Clay from Wilma Theater’s HotHouse Company (Lead Artist & Co-Creator / Performer: Krista Apple, Co-Creators / Performers: Jered McLenigan, Brandon J. Pierce, Brett Ashley Robinson, Sound Designer & Audio Engineer: Twi McCallum)
Available until March 7th
Listen. No, really. Listen. It’s an audio play, and it’s only about 30 minutes long. That’s enough time to brew a cup of coffee or tea…which is what you’ll be prompted to do before the show starts. This is perfect for a mid afternoon break. Coincidentally, I actually cleaned out my mug cabinet (again) earlier in the day before sitting down to listen to Clay. Each one tells a story, so it’s hard to get rid of them. I laughed when a faded college mug really was mentioned in the show because I added my “I earned my degree and this mug from York College” mug into the donate pile just hours before.
Clay focuses on a specific object. A mug. Where it’s been, what it’s made of, where it has traveled to and who it belonged to over so many years. Like the other performances I was a part of last week, this one also focuses on stories that intertwine and connect, whether intentional or not. One object, many journeys. I thought about Clay‘s message for a while last Thursday night. I hope you do too .
Take a listen before March 7th. The third short in this series, Expired, recently started it’s open ended run. These shows are free to attend (of course a donation to the theater is always appreciated). Register here.
Being/With: Home (feature photo; Nichole Canuso Dance Company)
February 11-24, 2021, February 25-March 14
In case what I’m about to go on about isn’t completely clear, take a look at the full press release on Being/With: Home that I posted last week. This is an interactive experience! You are one of the stars of the show- the piece brings together two solo audience members at a time (in your own separate location) for a virtual encounter. It’s very intimate and therapeutic.
Despite not knowing exactly what to expect, I looked forward to this experience. You’re asked to set aside about an hour, have three objects that mean something to you on hand, a quiet room, and space to move around. I was surprised to discover how our objects complimented each other and how easily I could related to the other person’s stories. It’s also incredible to see how the moderators on the call work with what you provide to create a unique, one-hour “show”. They adapt to you, and you adapt to the partner you just met. This is something you can easily get addicted to, meeting a new person for just a little while and creating stories and movements over and over. Then, you wave goodbye and that’s it, but the experience will certainly stick with you. You can learn so much about a person from one story and one brief encounter. Still, so much about that person will forever remain a mystery.

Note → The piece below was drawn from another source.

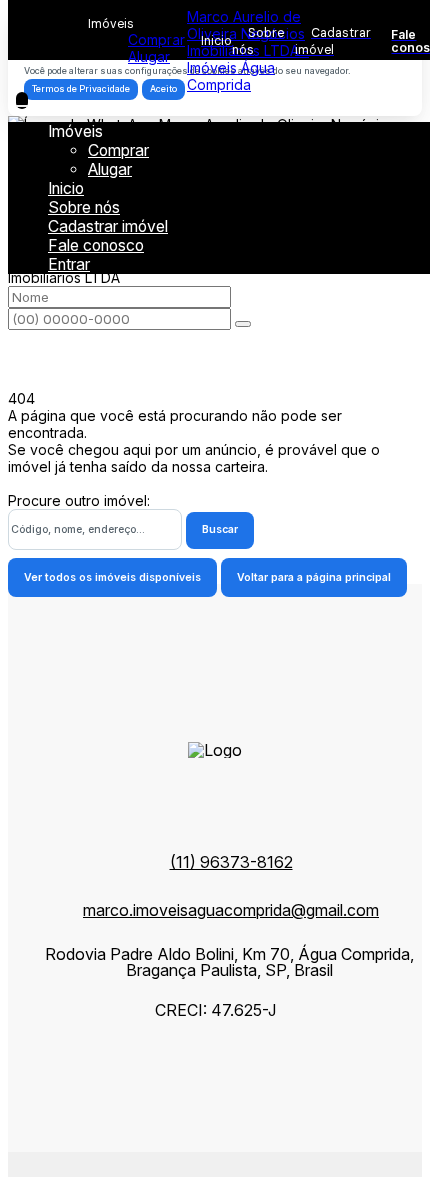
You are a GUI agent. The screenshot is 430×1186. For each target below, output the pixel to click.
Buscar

Being/With: Home was created by writer/choreographer Nichole Canuso and will hopefully premiere in-person in Fall 2021. It works beautifully at home, though, and if you’re interested in mixing up what is likely a dull routine right now (because of Covid!), give Being/With: Home a try. It’s exciting and meaningful. Step out of the comfort zone you may have created this year and do this.
Being/With: Home is currently being hosted virtually through The John Michael Kohler Arts Center in Sheboygan, Wisconsin. The performances are free, but all booked up. You can add your name to a waitlist here. From February 25th to March 15th, Being/With: Home will take place virtually with the Bates Dance Festival in Lewiston, Maine. Tickets are $15 and available here.